§ WHAT YOU WILL DO
Each record is to be printed exactly as given, down to the last mark.

Collected data:
- - -
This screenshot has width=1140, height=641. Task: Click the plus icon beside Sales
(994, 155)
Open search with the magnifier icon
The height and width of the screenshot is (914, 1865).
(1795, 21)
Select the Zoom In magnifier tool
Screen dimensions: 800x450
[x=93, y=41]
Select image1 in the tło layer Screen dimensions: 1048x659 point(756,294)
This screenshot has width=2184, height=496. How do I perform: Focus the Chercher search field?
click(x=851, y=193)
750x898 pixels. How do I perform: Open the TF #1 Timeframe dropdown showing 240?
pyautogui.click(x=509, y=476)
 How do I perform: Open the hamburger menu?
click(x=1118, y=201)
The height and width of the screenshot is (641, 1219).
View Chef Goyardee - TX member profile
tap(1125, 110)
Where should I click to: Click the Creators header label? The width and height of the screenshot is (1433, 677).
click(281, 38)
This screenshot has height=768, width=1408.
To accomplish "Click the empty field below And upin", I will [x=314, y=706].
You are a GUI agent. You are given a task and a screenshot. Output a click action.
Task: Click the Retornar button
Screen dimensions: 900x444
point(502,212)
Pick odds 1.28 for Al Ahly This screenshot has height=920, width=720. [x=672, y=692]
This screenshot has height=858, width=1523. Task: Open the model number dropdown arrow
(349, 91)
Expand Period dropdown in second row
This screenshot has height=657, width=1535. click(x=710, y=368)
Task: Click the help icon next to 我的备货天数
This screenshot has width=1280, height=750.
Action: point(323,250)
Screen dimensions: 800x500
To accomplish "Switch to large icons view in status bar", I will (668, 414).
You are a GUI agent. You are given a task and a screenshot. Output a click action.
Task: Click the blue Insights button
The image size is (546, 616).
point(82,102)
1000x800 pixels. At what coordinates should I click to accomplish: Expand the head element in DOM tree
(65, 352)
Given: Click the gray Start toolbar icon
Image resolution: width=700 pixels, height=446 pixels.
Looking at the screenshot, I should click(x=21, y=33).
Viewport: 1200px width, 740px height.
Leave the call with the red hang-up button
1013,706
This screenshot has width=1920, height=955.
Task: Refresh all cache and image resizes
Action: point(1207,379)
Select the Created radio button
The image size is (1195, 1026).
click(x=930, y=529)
- - -
§ OUTPUT
This screenshot has width=1140, height=641. Task: Click the plus icon beside Sales
(994, 155)
Open search with the magnifier icon
The height and width of the screenshot is (914, 1865).
(1795, 21)
Select the Zoom In magnifier tool
Screen dimensions: 800x450
[x=93, y=41]
Select image1 in the tło layer Screen dimensions: 1048x659 point(756,294)
This screenshot has width=2184, height=496. How do I perform: Focus the Chercher search field?
click(x=851, y=193)
750x898 pixels. How do I perform: Open the TF #1 Timeframe dropdown showing 240?
pyautogui.click(x=509, y=476)
 How do I perform: Open the hamburger menu?
click(x=1118, y=201)
The height and width of the screenshot is (641, 1219).
View Chef Goyardee - TX member profile
tap(1125, 110)
Where should I click to: Click the Creators header label? The width and height of the screenshot is (1433, 677).
click(281, 38)
This screenshot has height=768, width=1408.
To accomplish "Click the empty field below And upin", I will [x=314, y=706].
You are a GUI agent. You are given a task and a screenshot. Output a click action.
Task: Click the Retornar button
Screen dimensions: 900x444
point(502,212)
Pick odds 1.28 for Al Ahly This screenshot has height=920, width=720. [x=672, y=692]
This screenshot has height=858, width=1523. Task: Open the model number dropdown arrow
(349, 91)
Expand Period dropdown in second row
This screenshot has height=657, width=1535. click(x=710, y=368)
Task: Click the help icon next to 我的备货天数
This screenshot has width=1280, height=750.
Action: point(323,250)
Screen dimensions: 800x500
To accomplish "Switch to large icons view in status bar", I will (668, 414).
You are a GUI agent. You are given a task and a screenshot. Output a click action.
Task: Click the blue Insights button
The image size is (546, 616).
point(82,102)
1000x800 pixels. At what coordinates should I click to accomplish: Expand the head element in DOM tree
(65, 352)
Given: Click the gray Start toolbar icon
Image resolution: width=700 pixels, height=446 pixels.
Looking at the screenshot, I should click(x=21, y=33).
Viewport: 1200px width, 740px height.
Leave the call with the red hang-up button
1013,706
This screenshot has width=1920, height=955.
Task: Refresh all cache and image resizes
Action: point(1207,379)
Select the Created radio button
The image size is (1195, 1026).
click(x=930, y=529)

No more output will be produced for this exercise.